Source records
○ ○ ○

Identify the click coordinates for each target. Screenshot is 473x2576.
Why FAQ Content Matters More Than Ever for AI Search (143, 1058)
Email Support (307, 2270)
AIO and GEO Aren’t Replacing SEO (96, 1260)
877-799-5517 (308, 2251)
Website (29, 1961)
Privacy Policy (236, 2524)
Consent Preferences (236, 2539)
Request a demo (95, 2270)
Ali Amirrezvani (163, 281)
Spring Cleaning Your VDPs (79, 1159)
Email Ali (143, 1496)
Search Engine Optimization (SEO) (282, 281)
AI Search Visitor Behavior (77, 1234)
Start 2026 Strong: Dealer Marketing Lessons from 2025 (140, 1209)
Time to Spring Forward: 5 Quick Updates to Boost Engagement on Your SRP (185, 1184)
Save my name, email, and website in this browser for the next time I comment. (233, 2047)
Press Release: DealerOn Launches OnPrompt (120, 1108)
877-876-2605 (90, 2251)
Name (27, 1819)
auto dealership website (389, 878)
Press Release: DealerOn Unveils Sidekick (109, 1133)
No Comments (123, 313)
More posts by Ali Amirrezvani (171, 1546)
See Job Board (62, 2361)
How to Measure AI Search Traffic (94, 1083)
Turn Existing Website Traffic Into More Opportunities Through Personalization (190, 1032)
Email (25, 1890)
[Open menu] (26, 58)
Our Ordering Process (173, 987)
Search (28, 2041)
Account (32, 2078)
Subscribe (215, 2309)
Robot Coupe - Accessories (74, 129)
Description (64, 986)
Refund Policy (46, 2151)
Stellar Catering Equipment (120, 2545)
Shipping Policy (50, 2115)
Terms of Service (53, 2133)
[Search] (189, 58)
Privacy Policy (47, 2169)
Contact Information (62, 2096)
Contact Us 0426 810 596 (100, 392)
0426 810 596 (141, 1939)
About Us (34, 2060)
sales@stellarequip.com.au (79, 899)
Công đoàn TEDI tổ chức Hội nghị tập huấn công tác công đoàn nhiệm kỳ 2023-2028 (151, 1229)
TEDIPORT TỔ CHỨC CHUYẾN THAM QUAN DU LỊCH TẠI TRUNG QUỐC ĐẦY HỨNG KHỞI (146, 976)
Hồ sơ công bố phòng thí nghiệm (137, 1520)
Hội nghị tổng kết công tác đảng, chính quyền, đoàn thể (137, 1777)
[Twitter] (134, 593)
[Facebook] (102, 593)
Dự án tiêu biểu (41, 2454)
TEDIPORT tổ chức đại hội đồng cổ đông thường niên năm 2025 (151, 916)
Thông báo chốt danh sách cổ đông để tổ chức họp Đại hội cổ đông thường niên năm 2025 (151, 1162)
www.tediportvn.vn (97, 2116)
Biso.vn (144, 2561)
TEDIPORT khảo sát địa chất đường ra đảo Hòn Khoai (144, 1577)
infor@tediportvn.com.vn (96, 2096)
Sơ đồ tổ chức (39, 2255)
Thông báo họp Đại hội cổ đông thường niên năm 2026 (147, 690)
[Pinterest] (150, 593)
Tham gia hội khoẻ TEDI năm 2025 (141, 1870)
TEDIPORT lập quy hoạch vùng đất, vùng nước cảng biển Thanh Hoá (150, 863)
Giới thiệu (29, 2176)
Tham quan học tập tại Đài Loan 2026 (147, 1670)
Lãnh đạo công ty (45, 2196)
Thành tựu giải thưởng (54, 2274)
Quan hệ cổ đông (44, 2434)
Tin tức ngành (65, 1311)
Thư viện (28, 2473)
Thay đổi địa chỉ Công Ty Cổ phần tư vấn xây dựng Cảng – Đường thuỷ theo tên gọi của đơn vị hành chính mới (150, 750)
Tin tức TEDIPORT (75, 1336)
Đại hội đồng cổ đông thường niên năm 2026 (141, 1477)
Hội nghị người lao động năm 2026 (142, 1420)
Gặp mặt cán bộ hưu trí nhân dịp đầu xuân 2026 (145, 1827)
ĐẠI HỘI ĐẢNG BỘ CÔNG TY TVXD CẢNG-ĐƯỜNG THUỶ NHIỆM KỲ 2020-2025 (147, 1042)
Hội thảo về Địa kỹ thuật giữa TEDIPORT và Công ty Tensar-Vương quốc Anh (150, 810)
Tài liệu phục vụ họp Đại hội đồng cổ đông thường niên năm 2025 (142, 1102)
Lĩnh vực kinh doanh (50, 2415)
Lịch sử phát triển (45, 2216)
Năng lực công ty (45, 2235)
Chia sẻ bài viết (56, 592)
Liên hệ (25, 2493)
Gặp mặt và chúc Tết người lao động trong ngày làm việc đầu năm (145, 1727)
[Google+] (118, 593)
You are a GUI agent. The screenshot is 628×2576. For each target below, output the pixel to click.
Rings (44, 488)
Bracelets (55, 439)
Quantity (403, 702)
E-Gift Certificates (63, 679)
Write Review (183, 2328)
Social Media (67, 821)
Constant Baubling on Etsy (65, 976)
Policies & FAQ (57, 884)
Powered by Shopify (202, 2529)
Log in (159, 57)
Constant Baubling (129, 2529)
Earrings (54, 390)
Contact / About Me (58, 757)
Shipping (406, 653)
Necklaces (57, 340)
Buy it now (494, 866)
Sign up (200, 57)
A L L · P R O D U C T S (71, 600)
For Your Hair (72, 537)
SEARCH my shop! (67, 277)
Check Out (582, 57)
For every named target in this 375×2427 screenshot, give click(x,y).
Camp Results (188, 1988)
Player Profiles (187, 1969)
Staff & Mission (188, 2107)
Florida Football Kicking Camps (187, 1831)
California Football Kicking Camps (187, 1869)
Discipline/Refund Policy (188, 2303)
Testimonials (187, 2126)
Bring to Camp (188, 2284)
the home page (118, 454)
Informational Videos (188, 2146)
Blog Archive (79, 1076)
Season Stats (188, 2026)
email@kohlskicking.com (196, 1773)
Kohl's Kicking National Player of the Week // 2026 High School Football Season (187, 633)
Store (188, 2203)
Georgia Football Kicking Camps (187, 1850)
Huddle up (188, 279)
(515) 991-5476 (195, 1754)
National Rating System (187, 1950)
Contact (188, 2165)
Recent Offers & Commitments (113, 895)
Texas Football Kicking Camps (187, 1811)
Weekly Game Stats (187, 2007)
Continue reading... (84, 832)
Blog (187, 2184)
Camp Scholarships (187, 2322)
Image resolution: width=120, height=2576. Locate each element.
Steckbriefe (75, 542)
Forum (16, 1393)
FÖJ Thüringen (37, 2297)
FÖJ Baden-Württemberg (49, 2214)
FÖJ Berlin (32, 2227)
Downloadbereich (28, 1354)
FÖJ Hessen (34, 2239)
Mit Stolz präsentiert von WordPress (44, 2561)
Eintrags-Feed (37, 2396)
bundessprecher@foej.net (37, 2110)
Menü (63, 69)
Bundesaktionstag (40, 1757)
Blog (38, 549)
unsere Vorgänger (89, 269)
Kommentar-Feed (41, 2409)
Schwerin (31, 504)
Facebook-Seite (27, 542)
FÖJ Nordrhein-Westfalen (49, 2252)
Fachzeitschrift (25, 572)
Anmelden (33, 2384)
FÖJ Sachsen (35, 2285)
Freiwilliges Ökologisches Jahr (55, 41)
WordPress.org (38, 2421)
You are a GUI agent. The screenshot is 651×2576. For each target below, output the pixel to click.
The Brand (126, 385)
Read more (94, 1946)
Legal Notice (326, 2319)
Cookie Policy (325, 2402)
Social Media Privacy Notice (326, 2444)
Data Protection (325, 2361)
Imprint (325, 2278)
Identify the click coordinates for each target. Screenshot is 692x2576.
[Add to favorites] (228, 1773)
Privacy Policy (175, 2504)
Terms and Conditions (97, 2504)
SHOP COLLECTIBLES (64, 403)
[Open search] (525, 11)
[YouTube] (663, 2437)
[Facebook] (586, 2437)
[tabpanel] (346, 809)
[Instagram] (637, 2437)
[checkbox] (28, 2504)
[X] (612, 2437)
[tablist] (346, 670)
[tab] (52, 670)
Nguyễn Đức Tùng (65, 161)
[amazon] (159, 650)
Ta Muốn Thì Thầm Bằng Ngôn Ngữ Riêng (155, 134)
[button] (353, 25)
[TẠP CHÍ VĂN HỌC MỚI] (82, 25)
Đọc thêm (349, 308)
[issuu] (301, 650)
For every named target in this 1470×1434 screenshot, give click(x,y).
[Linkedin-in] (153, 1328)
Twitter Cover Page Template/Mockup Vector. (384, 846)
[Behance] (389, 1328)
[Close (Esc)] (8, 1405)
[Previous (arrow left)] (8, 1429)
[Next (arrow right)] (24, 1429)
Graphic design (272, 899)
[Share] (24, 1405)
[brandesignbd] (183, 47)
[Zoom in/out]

○ ○ ○

Task directions: Word for word, repeat the data from its first line through the line with "Time to Spring", including both of those lines and no others.

Solved exercise:
Identify the click coordinates for each target. Screenshot is 473x2576.
Why FAQ Content Matters More Than Ever for AI Search (143, 1058)
Email Support (307, 2270)
AIO and GEO Aren’t Replacing SEO (96, 1260)
877-799-5517 (308, 2251)
Website (29, 1961)
Privacy Policy (236, 2524)
Consent Preferences (236, 2539)
Request a demo (95, 2270)
Ali Amirrezvani (163, 281)
Spring Cleaning Your VDPs (79, 1159)
Email Ali (143, 1496)
Search Engine Optimization (SEO) (282, 281)
AI Search Visitor Behavior (77, 1234)
Start 2026 Strong: Dealer Marketing Lessons from 2025 (140, 1209)
Time to Spring Forward: 5 Quick Updates to Boost Engagement on Your SRP (185, 1184)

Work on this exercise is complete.